Nana let out a high musical laugh. “Congressional spouses stick together. Charles might be dead, but my old friends aren’t.” Wife of a former senator, Sophia McDuff pretended like she wasn’t involved in politics, but she was still a power player behind the scenes in Washington. “Corey called me last night to warn me that someone on that committee is trying to destroy your career.”
Sayer thought about everything Holt had told her. “So I’ve been told.

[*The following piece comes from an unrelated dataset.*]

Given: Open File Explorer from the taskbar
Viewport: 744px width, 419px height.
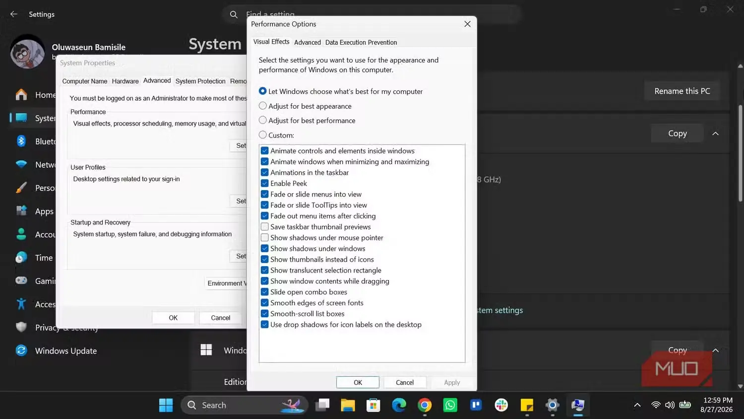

It might not go well for me, Nana. Did you get any details? Any sense of who is targeting me?”
“No, just that they are on the attack. Not really sure who ‘they’ are, beyond Senator DeWitt, but he’s so corrupt he could be bought off with a wad of used chewing gum.”
“All right, thanks, Nana. I guess I need to figure out what that’s all about. But not tonight. Right now I’ve got some people to find, including a missing little girl.”
“You okay there?” Nana was worried about her back at work after being shot.
“I’m good. Just a long day. We’re making progress, but right now I have no idea who to trust. Everyone keeps telling me to trust no one.”
“You know that’s bullshit. Trust your gut, Sayer.”
“Yeah. The same gut that missed the fact that my friend and coworker was a serial killer? My gut that missed the fact that Jake’s death wasn’t what it seemed? That gut?”
“Oh, quit the pity party. You’re the one who eventually brought down the killer inside the FBI, and you are investigating Jake’s death. Which is why I say, trust your gut. Are the people you’re not sure about good guys or not?”
Sayer thought about Max. “Well, one of them clearly loves his dog … which perhaps irrationally leads me to believe that he’s a good guy despite a history of deception.”